CNN Underscored named the HexClad 10-Inch Fry Pan as the Best Restaurant-Quality Pan. It was one of three pans to receive top honors by the review site. It was described as a “tough-as-nails pan you’d find in professional kitchens.” Reviewers praised the HexClad pan for its construction, design, and cooking performance.
Good Housekeeping chose the All-Clad Essentials 10-Piece Cookware Set as the Most Versatile Non-Stick Cookware. They loved the even heating, effortless food release, and high oven-safe temperature (500°F). The set also got accolades for the space-saving design.
Good Housekeeping also selected the HexClad 12-Inch Wok as the Best Non-Stick Wok according to kitchen experts and reviewers. Calling it “sturdy, but relatively lightweight to handle,” the wok is loved for being dishwasher-safe and mimicking stainless steel’s heat qualities.
CNET gave the All-Clad D3 10-Piece Cookware Set the top honor, naming it as the Favorite Overall Cookware Set. According to CNET, it’s arguably “the absolute best cookware set, no matter the price.” Reviewers noted the even heating, beautiful appearance, and limited lifetime warranty.
Bottom Line: Should You Buy HexClad or All-Clad?
Now that you know the differences between HexClad and All-Clad, it’s time to decide which is right for your kitchen.
All-Clad is continuously at the top of the “best cookware” lists, but HexClad is getting serious attention due to its unique and innovative design.
So, which should you choose?
Before I answer, let’s recap the key differences:
- All-Clad has a 50-year track record of delivering high-quality cookware, while HexClad is still new and unproven.
- All HexClad pans are induction-compatible, while most All-Clad pans work on induction cooktops.
- All-Clad stainless clad cookware can handle a higher oven temperature than all of HexClad’s offerings.
- All-Clad has more cookware options than HexClad in terms of construction and design.
- All-Clad uses traditional and ceramic non-stick coatings, while HexClad utilizes an innovative hybrid non-stick surface combining stainless steel and PTFE non-stick.
- HexClad and All-Clad are dishwasher safe, but All-Clad recommends hand washing its cookware for better results.
- With HexClad, you can cook with any utensil, while All-Clad’s non-stick cookware is not metal utensil-safe.
- All HexClad offerings are made in China, while All-Clad manufactures in the United States, China, and Germany.

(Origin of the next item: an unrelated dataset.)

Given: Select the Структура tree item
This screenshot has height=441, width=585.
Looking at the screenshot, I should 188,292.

If you’re looking for a nudge in one direction, I recommend All-Clad. It’s one of the best cookware brands in the world with a proven track record of superior performance and durability. Plus, its non-stick cookware is long-lasting and significantly less expensive than HexClad.
HexClad’s hybrid construction is an interesting invention, but some cooking scenarios are better suited for either stainless steel or non-stick. Combining the two won’t provide optimal performance for all cooking scenarios.

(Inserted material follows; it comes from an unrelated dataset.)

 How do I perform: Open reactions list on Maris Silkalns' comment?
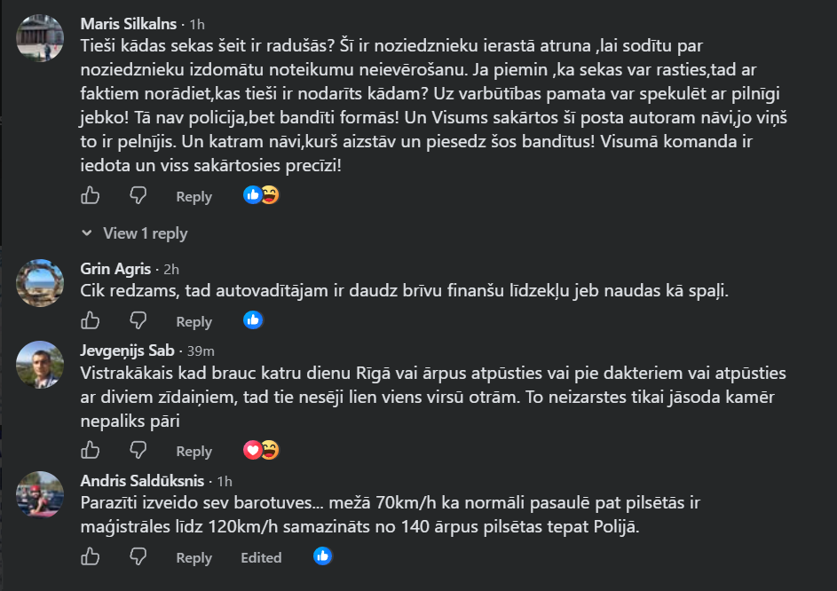(261, 195)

HexClad costs as much as premium stainless steel cookware, but it won’t last forever. You’ll eventually have to replace HexClad when the non-stick portion of the cooking surface wears down (likely in 5 years or less, depending on how frequently you use it).
Bottom line — All-Clad is an established brand that’s been consistently delivering performance, durability, and style for decades. HexClad is a market-disrupting start-up getting much-deserved praise for its stainless steel/non-stick hybrid cookware.
Both are excellent options, and the right cookware choice comes down to your personal preferences.